» TO-DO ITEM
Rewrite everything from the start of the records down to the line containing "footer: Progresif TV", swapping "screenshot" for "screen capture" and leaving the rest unchanged.

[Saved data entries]
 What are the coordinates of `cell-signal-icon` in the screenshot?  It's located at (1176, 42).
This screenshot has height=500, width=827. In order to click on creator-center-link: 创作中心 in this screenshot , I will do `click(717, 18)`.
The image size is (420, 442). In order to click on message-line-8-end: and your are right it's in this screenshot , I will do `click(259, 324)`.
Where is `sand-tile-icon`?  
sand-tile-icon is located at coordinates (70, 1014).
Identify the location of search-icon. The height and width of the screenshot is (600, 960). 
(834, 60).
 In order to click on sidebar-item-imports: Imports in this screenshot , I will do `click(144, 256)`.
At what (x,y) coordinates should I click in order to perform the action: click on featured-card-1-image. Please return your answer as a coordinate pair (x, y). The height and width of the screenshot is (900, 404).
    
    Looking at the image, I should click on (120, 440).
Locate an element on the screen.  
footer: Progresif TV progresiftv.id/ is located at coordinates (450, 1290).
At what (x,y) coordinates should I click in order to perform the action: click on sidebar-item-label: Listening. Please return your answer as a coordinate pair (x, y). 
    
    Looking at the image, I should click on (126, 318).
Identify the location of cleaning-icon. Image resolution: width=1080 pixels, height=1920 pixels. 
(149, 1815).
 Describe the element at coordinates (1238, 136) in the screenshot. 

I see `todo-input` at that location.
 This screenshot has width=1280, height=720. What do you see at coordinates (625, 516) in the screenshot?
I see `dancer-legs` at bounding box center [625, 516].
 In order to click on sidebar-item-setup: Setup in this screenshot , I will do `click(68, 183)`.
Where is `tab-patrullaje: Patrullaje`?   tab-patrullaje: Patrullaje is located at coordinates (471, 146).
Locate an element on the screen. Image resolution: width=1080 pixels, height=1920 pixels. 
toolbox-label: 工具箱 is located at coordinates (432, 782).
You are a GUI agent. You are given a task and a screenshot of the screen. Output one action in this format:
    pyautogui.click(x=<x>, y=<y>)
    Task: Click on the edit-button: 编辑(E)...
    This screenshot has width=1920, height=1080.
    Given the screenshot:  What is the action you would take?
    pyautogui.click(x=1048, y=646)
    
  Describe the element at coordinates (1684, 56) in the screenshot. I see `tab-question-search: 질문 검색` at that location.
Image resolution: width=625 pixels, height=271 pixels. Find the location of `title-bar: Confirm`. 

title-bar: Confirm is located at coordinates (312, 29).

» REPLY TO THE TASK
 What are the coordinates of `cell-signal-icon` in the screen capture?  It's located at (1176, 42).
This screen capture has height=500, width=827. In order to click on creator-center-link: 创作中心 in this screen capture , I will do `click(717, 18)`.
The image size is (420, 442). In order to click on message-line-8-end: and your are right it's in this screen capture , I will do `click(259, 324)`.
Where is `sand-tile-icon`?  
sand-tile-icon is located at coordinates (70, 1014).
Identify the location of search-icon. The height and width of the screen capture is (600, 960). 
(834, 60).
 In order to click on sidebar-item-imports: Imports in this screen capture , I will do `click(144, 256)`.
At what (x,y) coordinates should I click in order to perform the action: click on featured-card-1-image. Please return your answer as a coordinate pair (x, y). The height and width of the screen capture is (900, 404).
    
    Looking at the image, I should click on (120, 440).
Locate an element on the screen.  
footer: Progresif TV progresiftv.id/ is located at coordinates (450, 1290).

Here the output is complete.